JKB teaches leadership at Carpentersville Middle School

JKB leaders left to right, junior Michelle Molini, senior Maura Benson, junior Maggie Devereux, senior Alison Walsh, Kennedy McNamara, senior Brad Reibel, junior Zach Tuczak and senior Mike Latulip

By Jane Berry
Associate Editor- in- Chief
The eighth annual leadership workshop at Carpentersville Middle School in Carpentersville, IL., was hosted by the J. Kyle Braid, or JKB, Leaders Thursday, Dec.1.“When I worked here (Carpentersville), I thought our kids needed good role models: high school kids who really cared about younger kids, which is why we have been doing this workshop for so long,” Dr. Jay Kyp-Johnson, JKB sponsor  said.Teachers from Carpentersville chose about 80 seventh and eighth graders to participate in the workshop. At the beginning of the day, they were split up into eight different groups, so that each leader had a manageable ten kids.
The day started out very quiet, the middle school students taking a while to get comfortable, but the leaders along with sponsors Jay Heilman and Frank Mirandola helped to get everyone out of their shells and the day took off.
“It’s absolutely contagious. If one person is excited then another is excited then you get everybody kind of juiced up. It’s fun” Heilman said.

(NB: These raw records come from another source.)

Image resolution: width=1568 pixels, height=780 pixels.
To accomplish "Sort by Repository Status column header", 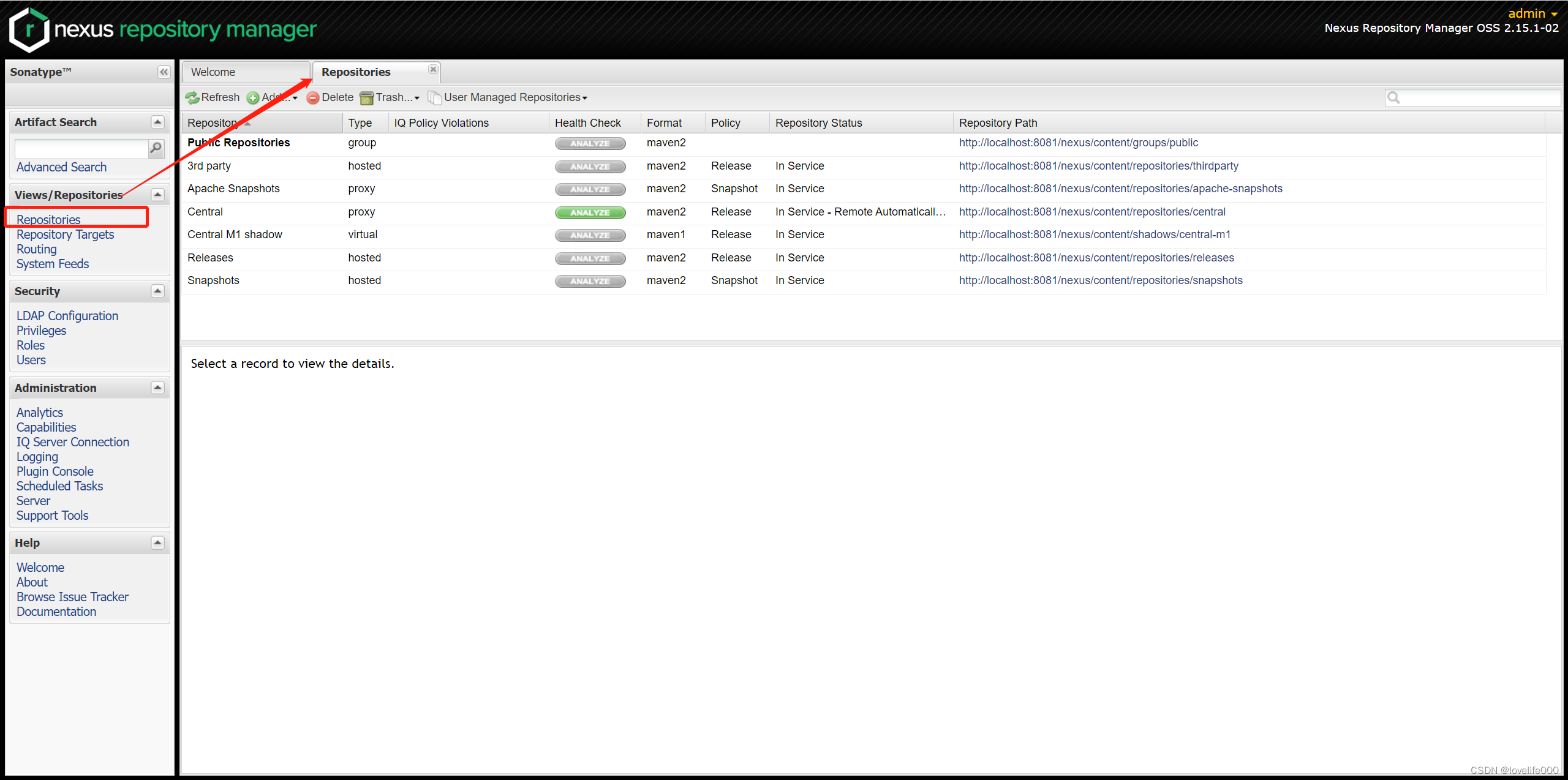I will coord(818,123).
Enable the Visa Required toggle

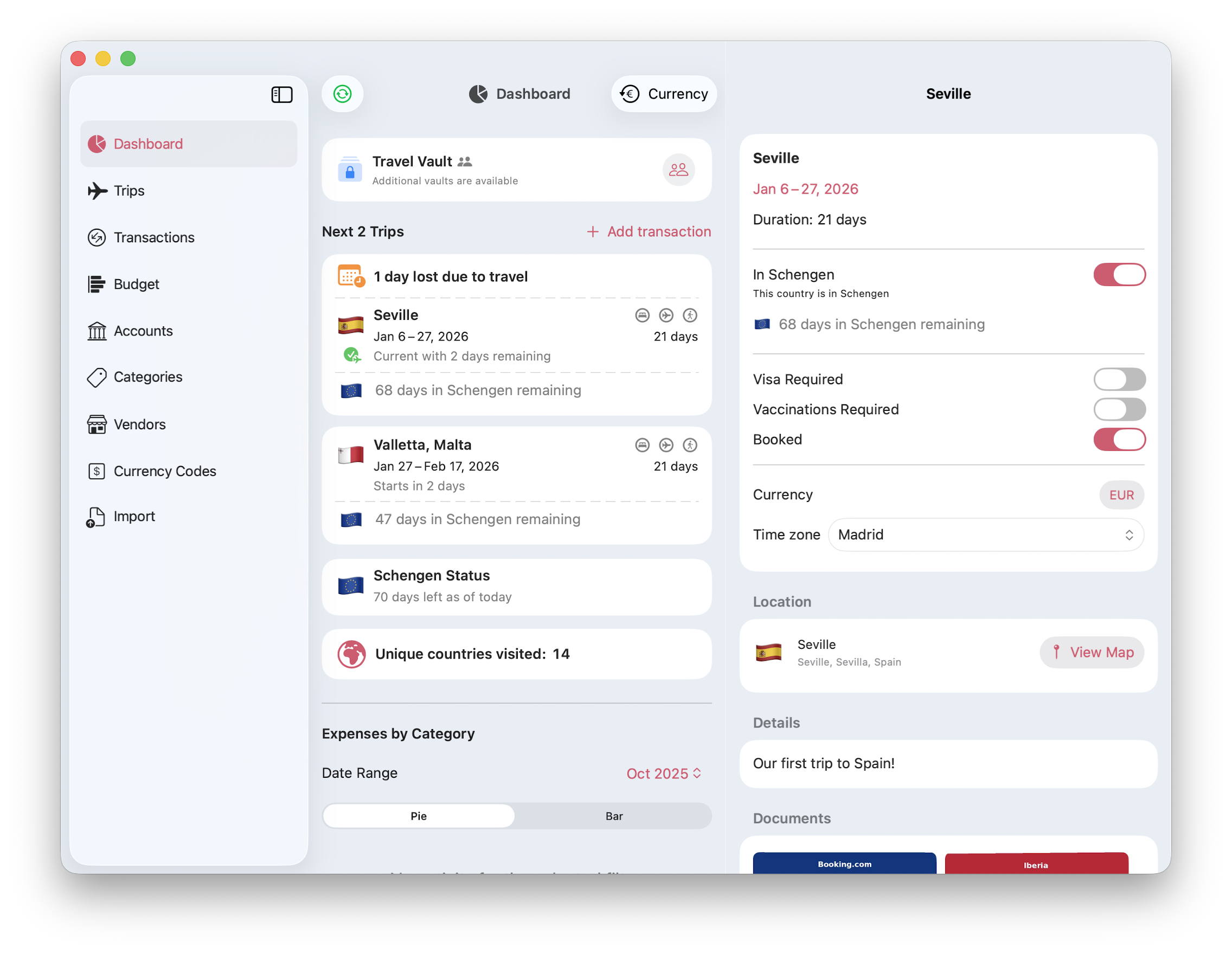[1119, 379]
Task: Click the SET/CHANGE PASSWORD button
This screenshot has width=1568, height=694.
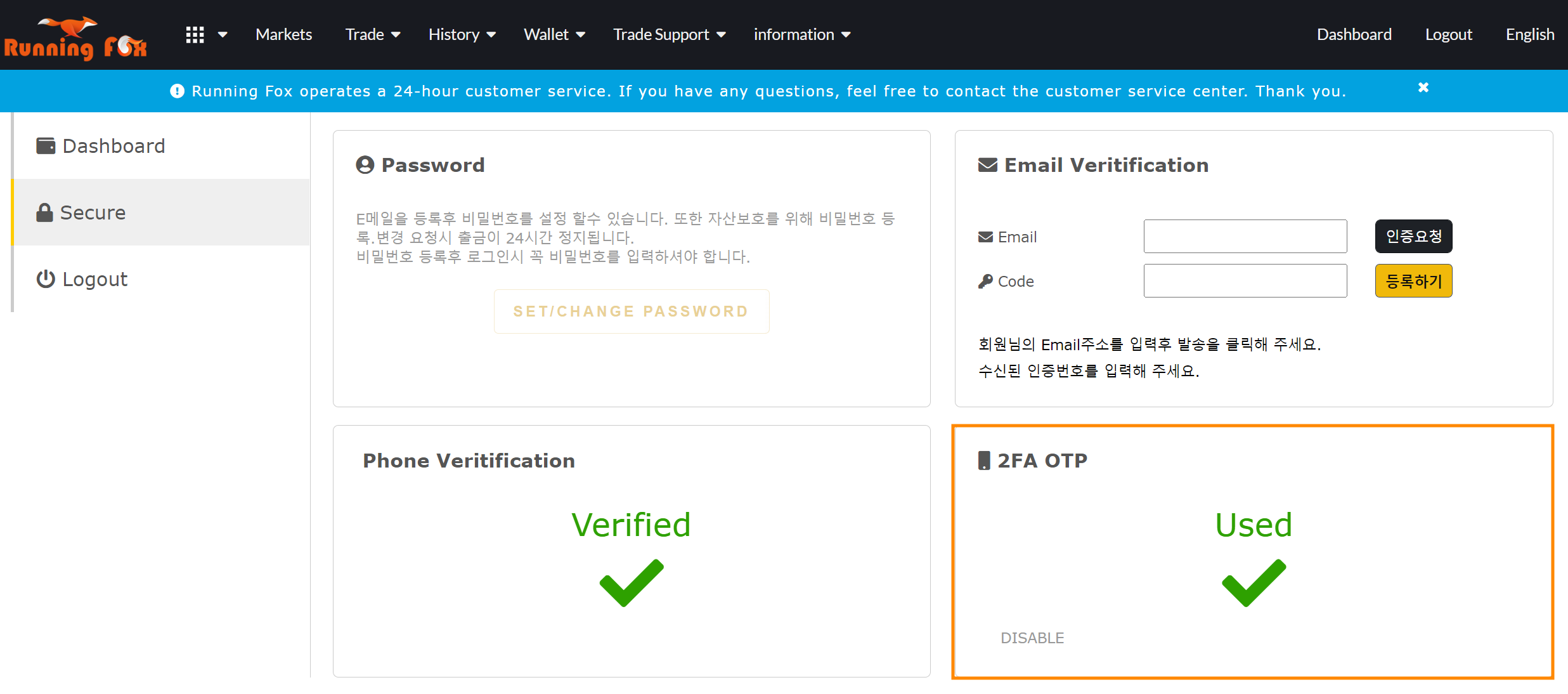Action: pyautogui.click(x=631, y=311)
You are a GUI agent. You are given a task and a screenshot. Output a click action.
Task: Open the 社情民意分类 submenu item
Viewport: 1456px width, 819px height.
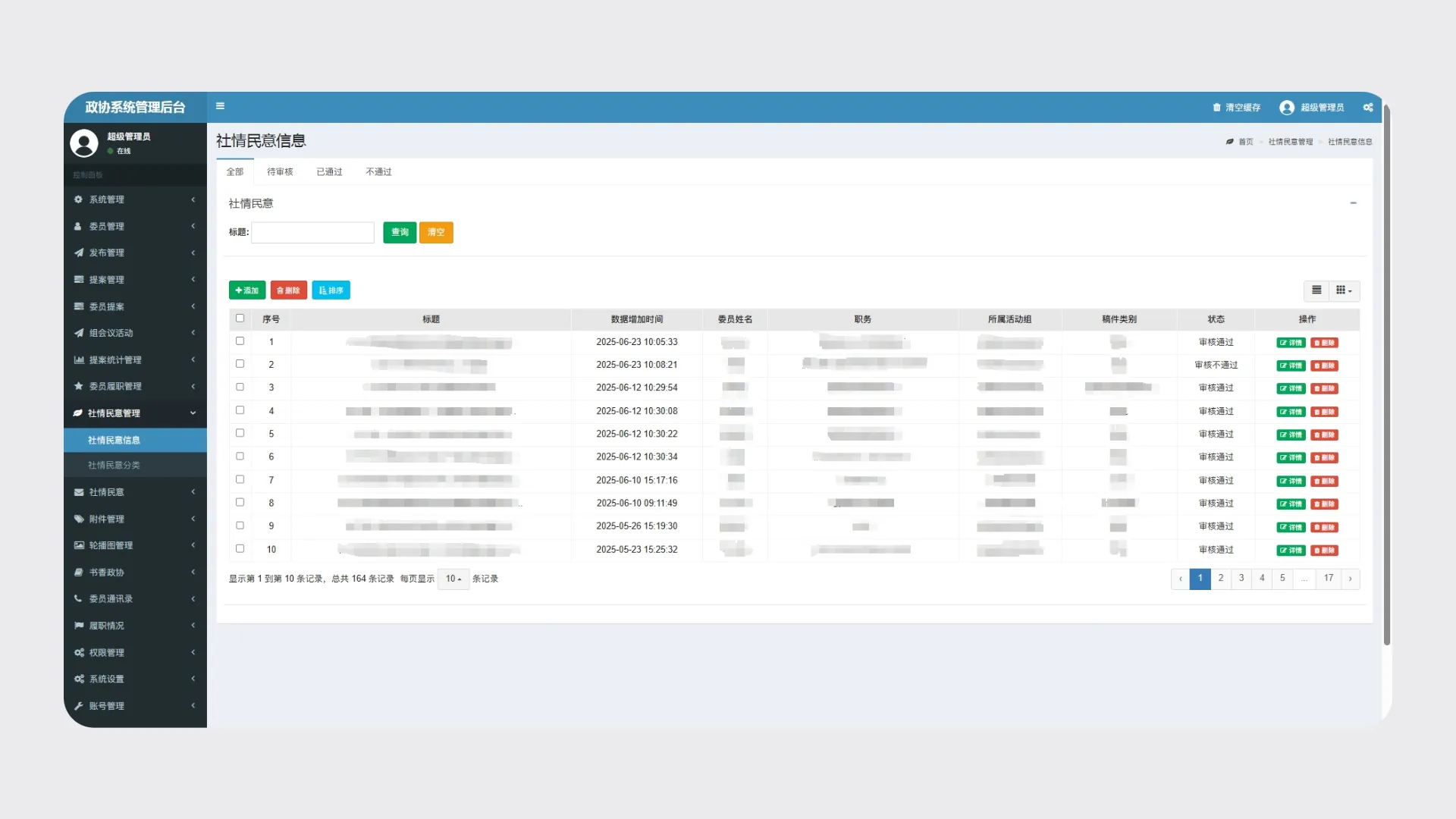point(114,465)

The leaders played many games including, the name game, a rock, paper, scissors tournament, a team building activity with a tarp and many more. Meanwhile, Dr. Jay, Heilman and Mirandola went around writing on index cards what each student was doing well and handing it to them as a way of positive encouragement.
The crowd favorite was definitely the hula hoop game. Within each group, everyone linked arms and passed a hula hoop around their circle.  This eventually turned into a giant competition with everyone yelling encouragements. It got particularly challenging when a second hula hoop was given to the groups.
For Shannon W., Carpentersville eighth grader, the hula hoop contest was  her favorite because she learned that “working together helps get the job done even when you have to try different ideas.”
After the game and excitement, the kids sat down for lunch, while the JKB leaders, realizing there would not be enough time to do every activity planned, decided what the next step was: they decided to play a stereotyping game.
The game consisted of getting six student volunteers and placing a note card on their forehead so that only the audience could see it. The leaders then asked the volunteer questions about school and the audience was asked to respond how they would normally respond to that type of stereotype. So, for example, after the kid labeled class clown talked, everyone would laugh, but after the labeled “bully” would talk, everyone would cower in fear.
Before the leaders left, they conferenced with their individual groups, going over what they had learned for the day.
“The best thing I see with these workshops is that the kids get to see that someone that they’ve never known before, never seen before, that don’t know anything about them, really care about them,” Kyp-Johnson said.